▶ **WHAT YOU HAVE TO DO**: Please output every entry below precisely as written.
=======
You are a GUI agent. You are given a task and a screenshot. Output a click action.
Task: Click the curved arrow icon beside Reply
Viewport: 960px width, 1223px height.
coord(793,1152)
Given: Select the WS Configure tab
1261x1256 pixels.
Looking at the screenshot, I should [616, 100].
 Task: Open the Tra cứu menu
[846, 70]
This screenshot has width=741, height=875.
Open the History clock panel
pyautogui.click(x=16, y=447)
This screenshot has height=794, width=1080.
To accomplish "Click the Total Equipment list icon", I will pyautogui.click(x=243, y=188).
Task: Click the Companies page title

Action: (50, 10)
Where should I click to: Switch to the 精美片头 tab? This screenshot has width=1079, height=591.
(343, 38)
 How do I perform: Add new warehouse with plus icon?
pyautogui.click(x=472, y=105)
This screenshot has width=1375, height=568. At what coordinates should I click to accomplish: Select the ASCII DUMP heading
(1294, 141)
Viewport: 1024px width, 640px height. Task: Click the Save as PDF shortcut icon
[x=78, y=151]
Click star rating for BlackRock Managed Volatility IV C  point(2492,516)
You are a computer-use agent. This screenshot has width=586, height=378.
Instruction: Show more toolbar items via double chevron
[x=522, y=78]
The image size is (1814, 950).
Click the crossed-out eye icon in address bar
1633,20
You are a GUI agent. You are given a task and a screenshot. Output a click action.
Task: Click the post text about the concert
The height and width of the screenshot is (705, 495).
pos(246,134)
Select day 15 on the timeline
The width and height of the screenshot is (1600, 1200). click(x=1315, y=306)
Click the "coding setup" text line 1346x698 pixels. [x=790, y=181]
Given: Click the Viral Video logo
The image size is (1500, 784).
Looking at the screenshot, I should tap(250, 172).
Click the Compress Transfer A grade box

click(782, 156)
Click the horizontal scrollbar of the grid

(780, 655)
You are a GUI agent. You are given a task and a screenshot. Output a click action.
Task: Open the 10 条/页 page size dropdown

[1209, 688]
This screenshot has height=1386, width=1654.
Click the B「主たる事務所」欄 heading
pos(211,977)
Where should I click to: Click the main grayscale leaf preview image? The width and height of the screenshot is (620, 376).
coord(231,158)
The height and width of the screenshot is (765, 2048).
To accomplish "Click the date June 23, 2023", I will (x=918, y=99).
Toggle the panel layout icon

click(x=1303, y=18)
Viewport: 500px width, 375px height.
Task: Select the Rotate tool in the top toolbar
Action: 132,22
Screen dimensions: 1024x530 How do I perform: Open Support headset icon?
=======
▶ **COMPLETED TASK**:
You are a GUI agent. You are given a task and a screenshot. Output a click action.
Task: Click the curved arrow icon beside Reply
Viewport: 960px width, 1223px height.
coord(793,1152)
Given: Select the WS Configure tab
1261x1256 pixels.
Looking at the screenshot, I should [616, 100].
 Task: Open the Tra cứu menu
[846, 70]
This screenshot has width=741, height=875.
Open the History clock panel
pyautogui.click(x=16, y=447)
This screenshot has height=794, width=1080.
To accomplish "Click the Total Equipment list icon", I will pyautogui.click(x=243, y=188).
Task: Click the Companies page title

Action: (50, 10)
Where should I click to: Switch to the 精美片头 tab? This screenshot has width=1079, height=591.
(343, 38)
 How do I perform: Add new warehouse with plus icon?
pyautogui.click(x=472, y=105)
This screenshot has width=1375, height=568. At what coordinates should I click to accomplish: Select the ASCII DUMP heading
(1294, 141)
Viewport: 1024px width, 640px height. Task: Click the Save as PDF shortcut icon
[x=78, y=151]
Click star rating for BlackRock Managed Volatility IV C  point(2492,516)
You are a computer-use agent. This screenshot has width=586, height=378.
Instruction: Show more toolbar items via double chevron
[x=522, y=78]
The image size is (1814, 950).
Click the crossed-out eye icon in address bar
1633,20
You are a GUI agent. You are given a task and a screenshot. Output a click action.
Task: Click the post text about the concert
The height and width of the screenshot is (705, 495).
pos(246,134)
Select day 15 on the timeline
The width and height of the screenshot is (1600, 1200). click(x=1315, y=306)
Click the "coding setup" text line 1346x698 pixels. [x=790, y=181]
Given: Click the Viral Video logo
The image size is (1500, 784).
Looking at the screenshot, I should tap(250, 172).
Click the Compress Transfer A grade box

click(782, 156)
Click the horizontal scrollbar of the grid

(780, 655)
You are a GUI agent. You are given a task and a screenshot. Output a click action.
Task: Open the 10 条/页 page size dropdown

[1209, 688]
This screenshot has height=1386, width=1654.
Click the B「主たる事務所」欄 heading
pos(211,977)
Where should I click to: Click the main grayscale leaf preview image? The width and height of the screenshot is (620, 376).
coord(231,158)
The height and width of the screenshot is (765, 2048).
To accomplish "Click the date June 23, 2023", I will (x=918, y=99).
Toggle the panel layout icon

click(x=1303, y=18)
Viewport: 500px width, 375px height.
Task: Select the Rotate tool in the top toolbar
Action: 132,22
Screen dimensions: 1024x530 How do I perform: Open Support headset icon?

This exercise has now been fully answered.